Because the opportunistic leader is so wide open, he is much more vulnerable to distraction. The laser-like focus of the intentional leader can mean his vulnerability is to missing good opportunities because he’s got his head down.
As always, moving toward the middle can bring benefit for both kinds of organizations.
For opportunistic/evolutionary businesses, start by asking your team how clear your actions, communications and vision are to them. Do they have a sense of focus? What is their fundamental buy-in to your sort of evolutionary/opportunistic approach?
Another consequence of this kind of business is that there’s a lot happening, and the leader wants to take on more. This can create a very high risk of burnout. They’re not paying attention to their human capital capacity for change.
For intentional businesses, the risk is that the organization can become very rigid, very myopic, and then, before you know it, the process takes over and a kind of automated energy pervades the culture.
Now the people are serving the process.

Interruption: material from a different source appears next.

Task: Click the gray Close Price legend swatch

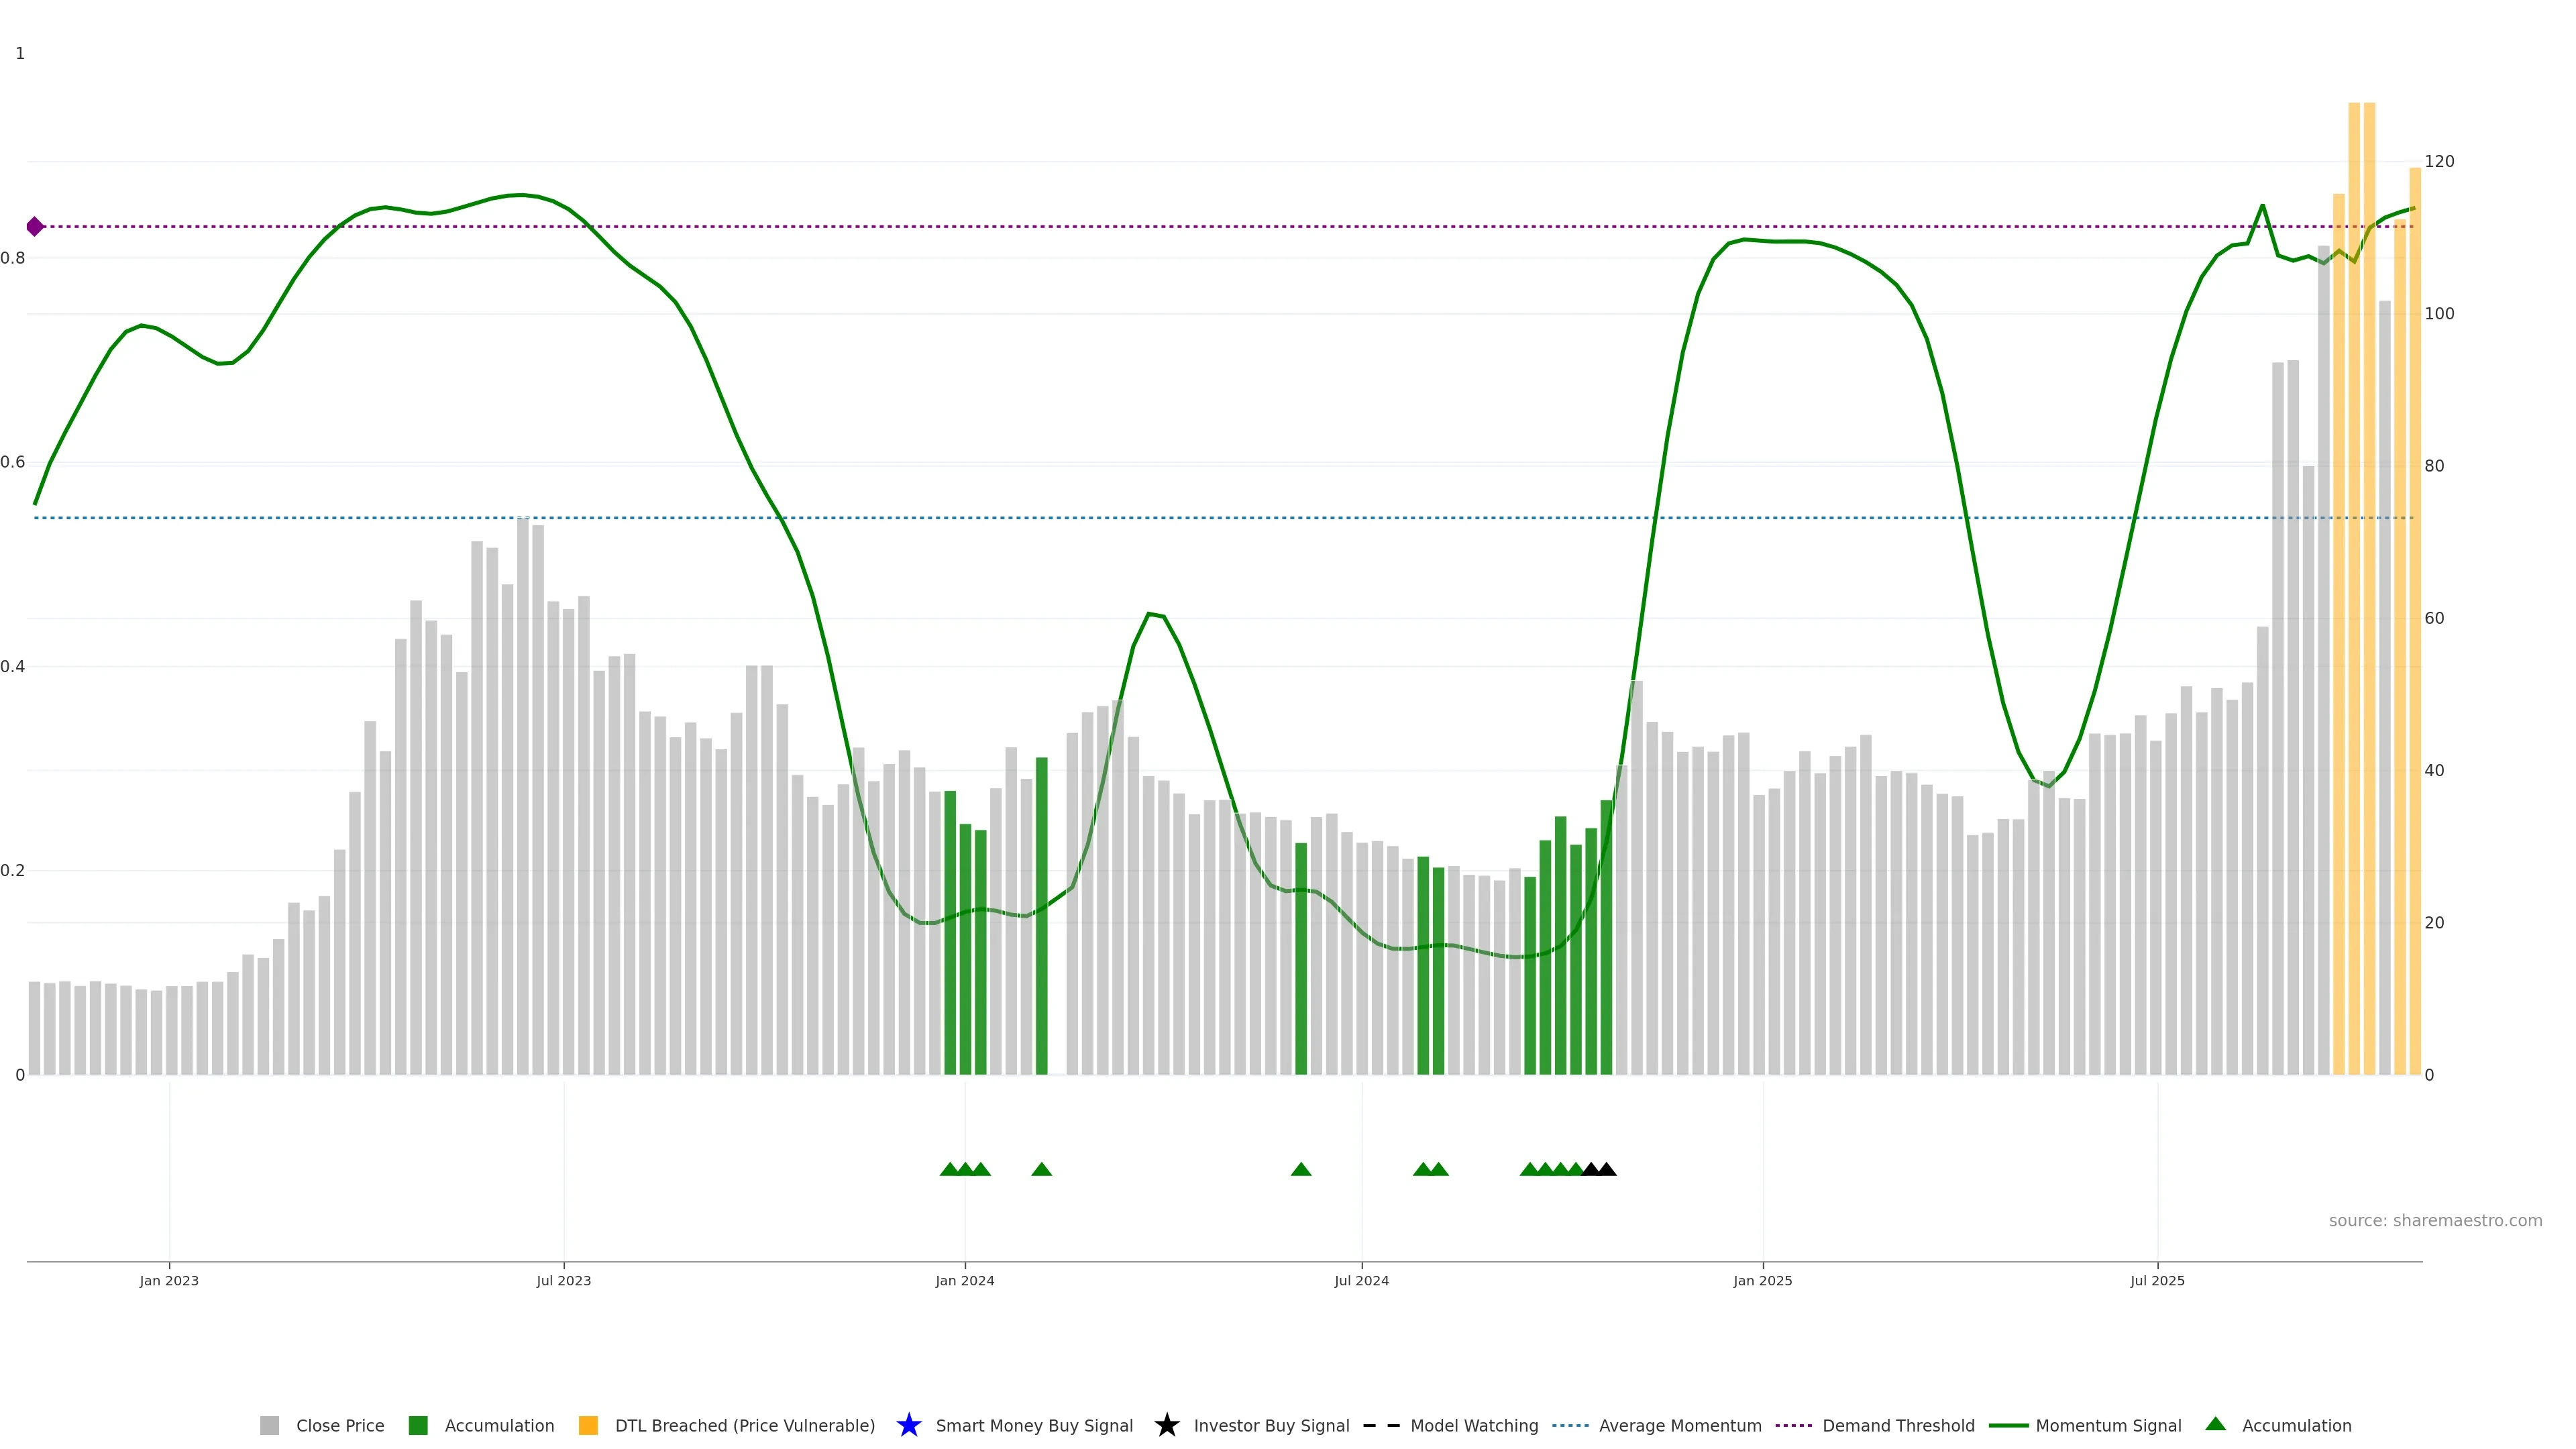Action: pyautogui.click(x=269, y=1425)
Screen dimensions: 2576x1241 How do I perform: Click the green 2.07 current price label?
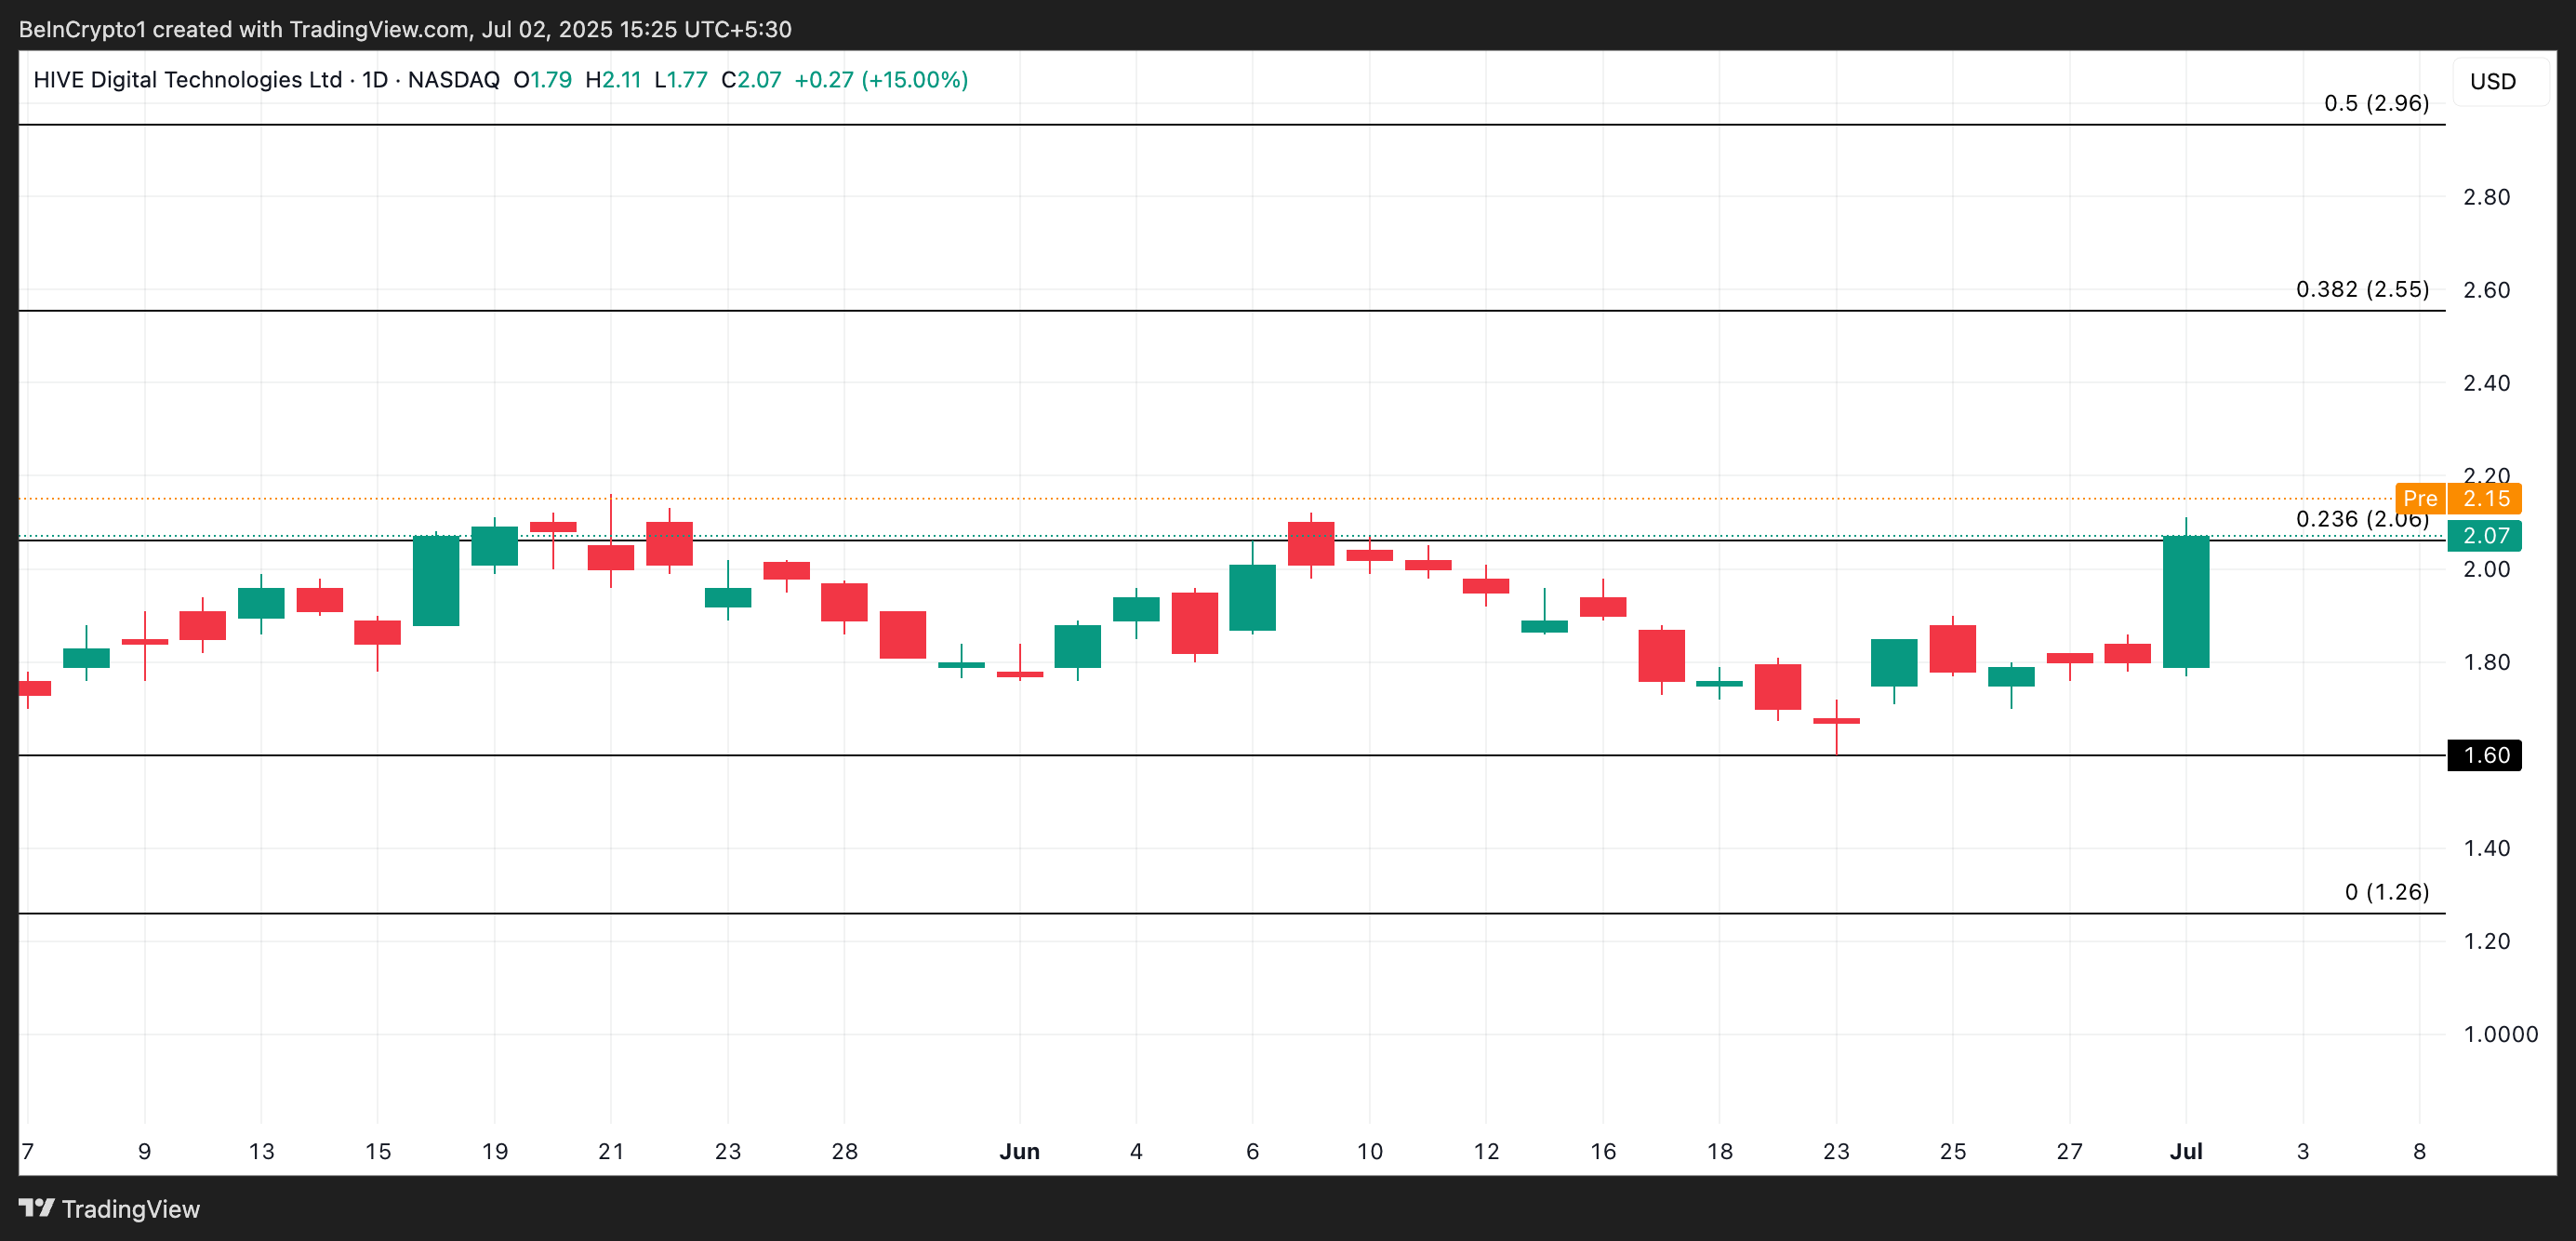(2484, 536)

Creativity is stifled.
Awareness of these risks and tendencies means that you can take steps to bring balance to how you carry out your mission, whichever side of the spectrum you happen to be on.
One thing that is really interesting and present in both kinds of companies is a kind of Darwinian correction as to the kind of people you have on every level of the organization.
People who do best in an opportunistic/evolutionary creative culture but find themselves in a highly-focused intentional organization will eventually be rejected. They will leave, and, over time, you are left with a team of people who are outstanding at waiting for the next set of directions but don’t have a proactive or creative bone in their bodies. If (when) momentum drags in the business, there’s nobody there to reawaken it.
Then we have the opportunistic/evolutionary groups. The vague, all-over-the-map style can easily burn people out because they can’t survive the pace. Who is left? The people who are go-go-go, rush-rush-rush, who have the intensity to survive in that kind of environment. Then you’ve got a culture that will literally eat people up.
Sometimes we call it the bunker mentality. I was talking to a client who came from a Web startup in which the founder would routinely scream and yell and fire people right in front of everyone.
The people who survive that will eventually learn how to keep their heads down. They will have their own sort of special code, and they’ll go down into their bunkers. They still talk to each other and manage to get things done, but they’re always waiting for the latest upset to blow over.
You can imagine the impact of that in the business, in the culture.
This happens a fair amount in the telecommunications business. If you look at telecom, you have the explosion and conversions of technology. You have the deregulation. You have the rules of the game changing all the time. People are always trying to figure out another way.
The companies get bought and sold and bought and sold. When that happens, there is usually a group of people — the CEO and the top people — who get their packages. When the new owner comes in, there’s a package to get rid of other people. So they’re gone.
Then there’s a package for the people they want to stay. But below that are the people who have been sitting at desks working on the sales force or working in operations, and they’ve been there for five, seven, eight years. They just get numb.
If they’re in an economic cycle where there are not a lot of jobs, they just suck it up. So numbness can abound, and it isn’t great for productivity. It isn’t great for new ideas, and nobody really likes going to work if they have to get numb in order to collect their checks.
Intensity and dog eat dog vs. numb people in a bunker. You’re probably not shooting for either. The good news is that awareness of where your motivations come from as a leader and for your business can help guide you toward balance.